The ministry also tried to argue that the Kerala high court should not be hearing this case because no part of the cause of action had taken place in Kerala, but this was “found to be unsustainable on the ground that the certification of movie by CBFC was carried out in Kerala, by the Regional Office at Thiruvananthapuram,” LiveLaw reported.
S Durga, a road movie narrating the horrifying experience of two hitchhikers, a man and a woman, at the hands of two men in the dead of the night, won the Hivos Tiger Award in the International Film Festival Rotterdam 2017.
After the I&B ministry removed the two films from the festival’s list, filmmaker Sujoy Ghosh resigned as head of the jury of the festival’s Indian Panorama section. Jury member Apurva Asrani also resigned.

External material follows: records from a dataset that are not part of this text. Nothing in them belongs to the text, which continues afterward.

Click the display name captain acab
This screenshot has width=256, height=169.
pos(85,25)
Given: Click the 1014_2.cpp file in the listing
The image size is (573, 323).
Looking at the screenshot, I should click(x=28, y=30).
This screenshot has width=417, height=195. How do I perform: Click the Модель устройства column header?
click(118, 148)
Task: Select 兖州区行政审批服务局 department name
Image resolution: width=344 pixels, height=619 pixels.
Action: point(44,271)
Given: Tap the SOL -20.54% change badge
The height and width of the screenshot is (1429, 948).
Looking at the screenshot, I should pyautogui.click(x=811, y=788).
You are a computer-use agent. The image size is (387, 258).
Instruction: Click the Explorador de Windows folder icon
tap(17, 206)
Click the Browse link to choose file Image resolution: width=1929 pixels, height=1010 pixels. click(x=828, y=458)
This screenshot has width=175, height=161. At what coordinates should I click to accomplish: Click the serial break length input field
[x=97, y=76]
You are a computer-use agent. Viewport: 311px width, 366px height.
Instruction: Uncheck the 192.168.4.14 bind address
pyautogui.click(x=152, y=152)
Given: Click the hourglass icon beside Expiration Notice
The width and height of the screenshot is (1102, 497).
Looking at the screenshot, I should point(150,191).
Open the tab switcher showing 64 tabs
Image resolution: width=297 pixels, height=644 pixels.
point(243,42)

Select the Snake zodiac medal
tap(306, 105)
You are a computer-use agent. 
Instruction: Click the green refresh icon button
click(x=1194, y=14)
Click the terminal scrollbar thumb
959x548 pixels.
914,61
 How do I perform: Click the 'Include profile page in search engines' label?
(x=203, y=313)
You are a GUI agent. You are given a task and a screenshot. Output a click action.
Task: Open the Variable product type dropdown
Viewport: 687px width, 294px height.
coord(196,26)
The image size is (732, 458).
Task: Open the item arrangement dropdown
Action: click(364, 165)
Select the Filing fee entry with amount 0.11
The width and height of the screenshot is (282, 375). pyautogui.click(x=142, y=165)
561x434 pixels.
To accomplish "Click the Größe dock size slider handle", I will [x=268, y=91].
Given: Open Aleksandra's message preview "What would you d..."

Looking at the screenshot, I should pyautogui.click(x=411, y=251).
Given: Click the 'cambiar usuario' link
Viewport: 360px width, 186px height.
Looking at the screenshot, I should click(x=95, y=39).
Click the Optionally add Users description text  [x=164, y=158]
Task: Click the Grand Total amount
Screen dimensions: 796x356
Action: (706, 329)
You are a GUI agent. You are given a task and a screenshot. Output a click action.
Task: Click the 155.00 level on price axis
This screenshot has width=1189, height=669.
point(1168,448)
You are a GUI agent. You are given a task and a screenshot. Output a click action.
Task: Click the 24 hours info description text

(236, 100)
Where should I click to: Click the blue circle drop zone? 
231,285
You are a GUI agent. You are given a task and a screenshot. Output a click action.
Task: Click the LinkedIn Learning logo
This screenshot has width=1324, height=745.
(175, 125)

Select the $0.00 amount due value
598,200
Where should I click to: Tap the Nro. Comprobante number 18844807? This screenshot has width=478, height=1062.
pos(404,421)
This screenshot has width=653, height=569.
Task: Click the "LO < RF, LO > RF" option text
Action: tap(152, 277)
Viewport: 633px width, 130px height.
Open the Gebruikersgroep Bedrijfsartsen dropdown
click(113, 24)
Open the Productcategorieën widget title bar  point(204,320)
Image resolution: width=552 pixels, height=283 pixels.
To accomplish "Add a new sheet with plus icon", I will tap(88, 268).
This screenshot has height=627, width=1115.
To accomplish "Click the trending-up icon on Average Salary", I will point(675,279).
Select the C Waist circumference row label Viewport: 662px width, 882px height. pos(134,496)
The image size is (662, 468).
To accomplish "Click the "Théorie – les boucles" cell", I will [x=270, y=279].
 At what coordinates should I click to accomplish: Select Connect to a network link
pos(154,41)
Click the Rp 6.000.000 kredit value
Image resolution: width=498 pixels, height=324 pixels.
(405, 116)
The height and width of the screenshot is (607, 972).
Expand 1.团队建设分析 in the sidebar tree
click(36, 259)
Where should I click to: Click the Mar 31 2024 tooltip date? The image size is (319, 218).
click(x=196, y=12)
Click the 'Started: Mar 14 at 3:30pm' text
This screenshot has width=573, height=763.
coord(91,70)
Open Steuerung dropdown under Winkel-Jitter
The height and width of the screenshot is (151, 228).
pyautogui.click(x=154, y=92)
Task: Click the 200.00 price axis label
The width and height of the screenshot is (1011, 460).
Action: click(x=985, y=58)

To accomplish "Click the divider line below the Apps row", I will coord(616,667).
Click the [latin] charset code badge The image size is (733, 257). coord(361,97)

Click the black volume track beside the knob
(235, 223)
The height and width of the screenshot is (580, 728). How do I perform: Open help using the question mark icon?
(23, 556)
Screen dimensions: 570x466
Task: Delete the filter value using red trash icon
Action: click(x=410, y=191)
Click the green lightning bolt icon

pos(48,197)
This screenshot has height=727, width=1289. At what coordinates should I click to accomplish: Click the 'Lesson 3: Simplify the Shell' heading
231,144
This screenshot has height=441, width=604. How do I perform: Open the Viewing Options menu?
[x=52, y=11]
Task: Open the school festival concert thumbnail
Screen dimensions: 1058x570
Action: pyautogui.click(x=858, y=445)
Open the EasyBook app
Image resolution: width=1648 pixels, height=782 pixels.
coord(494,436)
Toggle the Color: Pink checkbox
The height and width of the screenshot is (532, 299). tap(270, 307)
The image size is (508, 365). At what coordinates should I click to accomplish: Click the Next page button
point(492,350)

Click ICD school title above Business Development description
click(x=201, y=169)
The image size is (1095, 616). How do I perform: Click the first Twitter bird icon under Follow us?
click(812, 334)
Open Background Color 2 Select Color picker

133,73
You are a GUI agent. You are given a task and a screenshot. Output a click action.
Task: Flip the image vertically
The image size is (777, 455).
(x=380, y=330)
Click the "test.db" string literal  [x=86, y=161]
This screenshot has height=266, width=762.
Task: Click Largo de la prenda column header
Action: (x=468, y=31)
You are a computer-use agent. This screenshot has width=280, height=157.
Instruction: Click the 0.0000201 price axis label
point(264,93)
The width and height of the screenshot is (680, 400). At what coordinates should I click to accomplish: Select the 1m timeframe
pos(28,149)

In his petition to the Kerala high court, Sashidharan said, “Without understanding the context and setting of the movie, such fundamentalist groups acting with ulterior motives, opposed the film and even issued threats to the petitioner, on a baseless notion of hurting religious sentiments.”
The director told The Wire in an interview, “The I&B ministry has arbitrarily intruded into a jury’s decision by an unprecedented action to remove two films from the Indian Panorama section of the festival. This has never ever happened in the history of the festival till date. The jury members including the chairman have come out openly against this injustice; the chairman has even tendered his resignation. They might not come on record or testify in person but we can submit the media reports in court and I am hopeful of a favourable verdict. I think there is a strong case against the ministry. The minister (Smriti Irani) has misused the constitutional powers vested in her.”